GIVEN REQUEST
Reproduce each of the following records verbatim, line for line.

------------------------

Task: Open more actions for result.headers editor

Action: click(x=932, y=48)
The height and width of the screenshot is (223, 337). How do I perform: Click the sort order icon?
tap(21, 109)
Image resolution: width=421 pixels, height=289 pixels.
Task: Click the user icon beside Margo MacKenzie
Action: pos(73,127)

------------------------

THE RESULT
Task: Open more actions for result.headers editor

Action: click(x=932, y=48)
The height and width of the screenshot is (223, 337). How do I perform: Click the sort order icon?
tap(21, 109)
Image resolution: width=421 pixels, height=289 pixels.
Task: Click the user icon beside Margo MacKenzie
Action: pos(73,127)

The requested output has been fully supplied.